Comment le football réussi-t-il à réunir une population divisée par les crises et les divergences politiques depuis plusieurs mois ? s’interrogent des observateurs. Dans les rues, les bars et même sur les réseaux sociaux, les Congolais avaient un même moral, vibraient au même rythme. Un même espoir, un même maillot, ce match est aujourd’hui un symbole d’unité nationale. Des messages de félicitation ont jailli de partout venant des acteurs politiques de la majorité comme de l’opposition. Dans plusieurs villes, les images des réseaux sociaux ont montré des supporters dans les rues en train de célébrer la performance des Léopards, tous mélangés, oubliant des préoccupations individuelles au profit d’une fierté commune. Au-delà d’un résultat sportif, cet événement a révélé la force d’un sentiment d’appartenance commun que nombreux croyaient inexistant. Ce genre de moment rappelle que les divisions qui occupent l’espace public ne reflètent pas toujours ce qui préoccupe la population.
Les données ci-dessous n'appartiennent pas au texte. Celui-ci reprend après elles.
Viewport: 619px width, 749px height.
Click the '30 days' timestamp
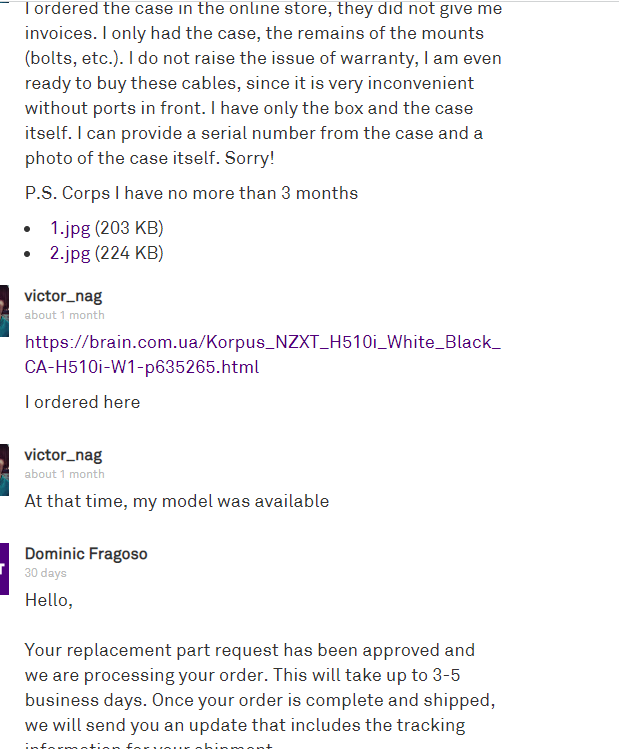(45, 573)
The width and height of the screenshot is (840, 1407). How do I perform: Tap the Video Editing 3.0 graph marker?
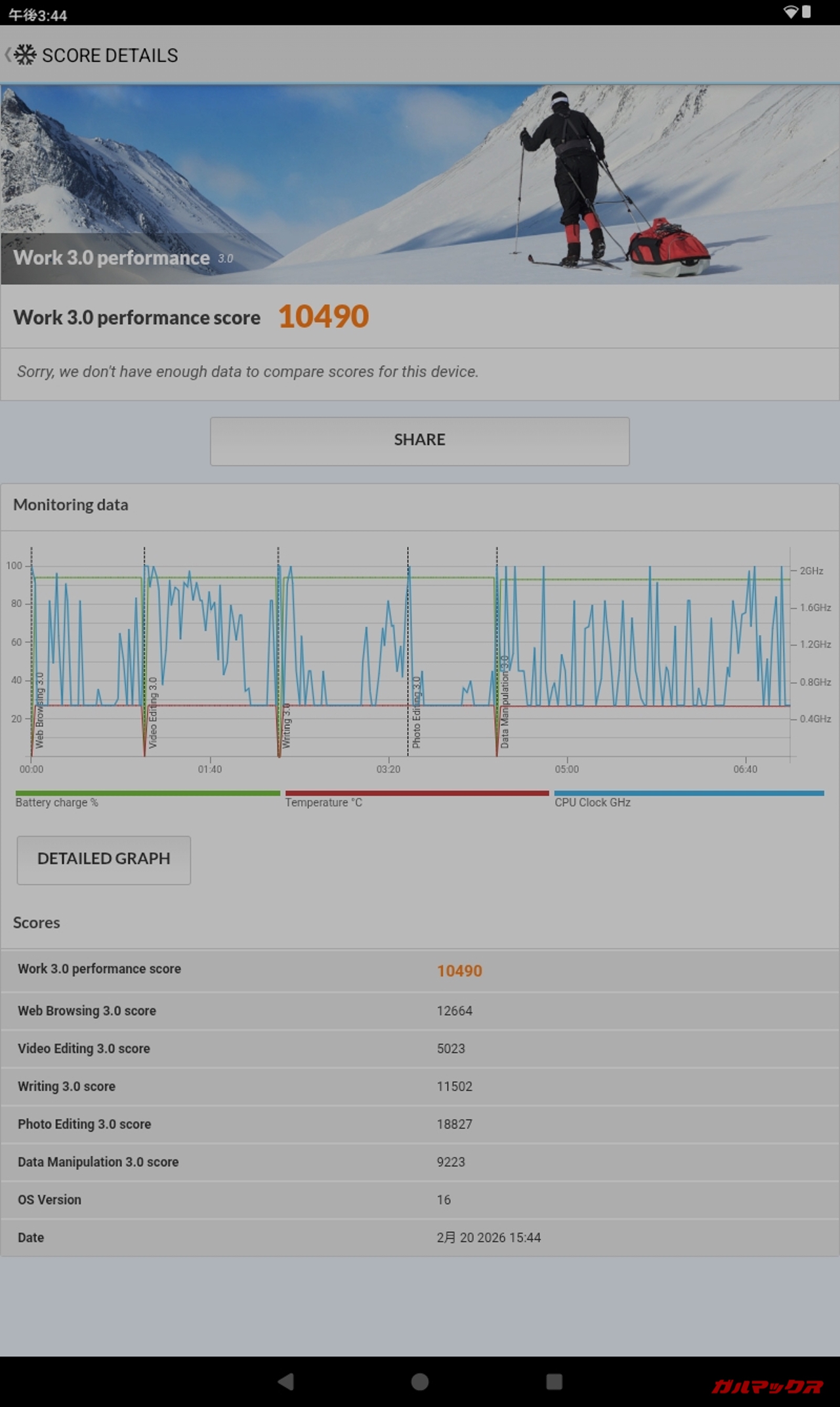(x=152, y=713)
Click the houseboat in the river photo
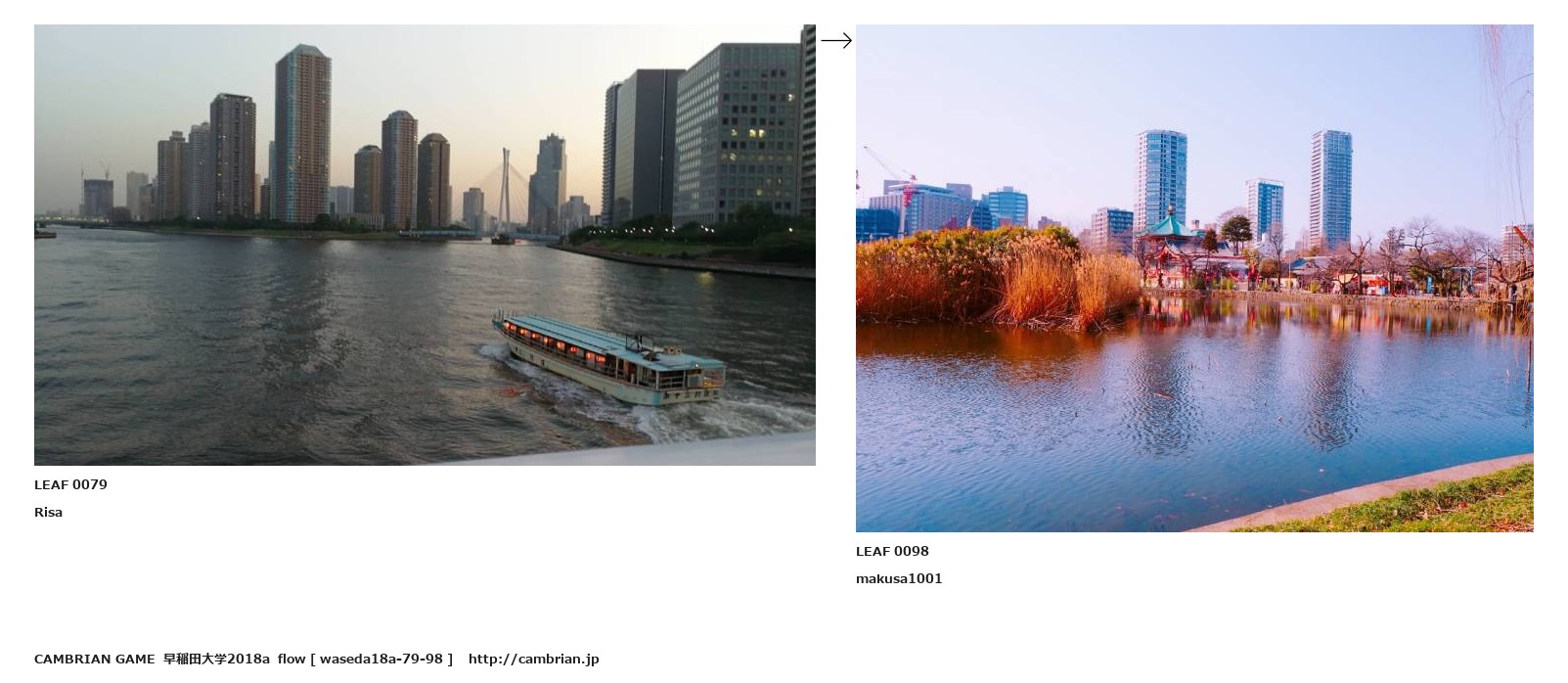The width and height of the screenshot is (1568, 683). (x=608, y=358)
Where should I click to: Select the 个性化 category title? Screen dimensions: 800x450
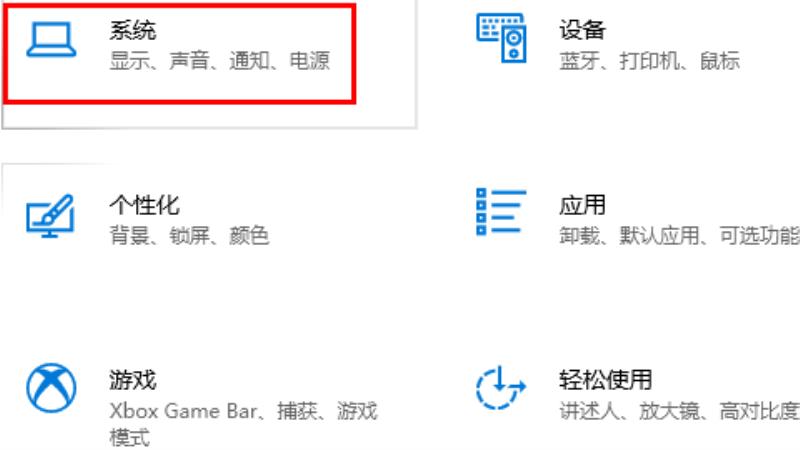point(144,205)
Derrière chaque désaccord et chaque tension, il existe un attachement commun à la nation, à son histoire ou à ses aspirations.
Pendant quelques heures les BANGALAS, BALUBAS, BAKONGOS et les BASWAHILIS de toute part, même de la diaspora, ne se sont pas définis par leurs opinions politiques ou leurs origines mais par leur appartenance à la RDC, dansant le FIMBU (une chanson de victoire). Notons qu’avant ce match, les débats publics étaient dominés par des désaccords, des insultes, des messages de haine. Ce mercredi, lorsque les Léopards sont entrés sur le terrain, ils ne représentaient ni une obédience politique ni une province en particulier. Ils portaient l’espoir de tout un peuple, rappelant que certaines causes ont encore le pouvoir de rassembler là où le chaos a élu domicile. L’égalité obtenue face au Portugal n’a pas résolu les problèmes de la RDC mais a offert un aperçu de ce que peut produire un sentiment d’attachement à un intérêt commun. Cette unité n’a été que passagère sans doute, mais elle a montré que le sentiment national demeure vivant et qu’il peut encore constituer un point d’appui pour renforcer la cohésion nationale.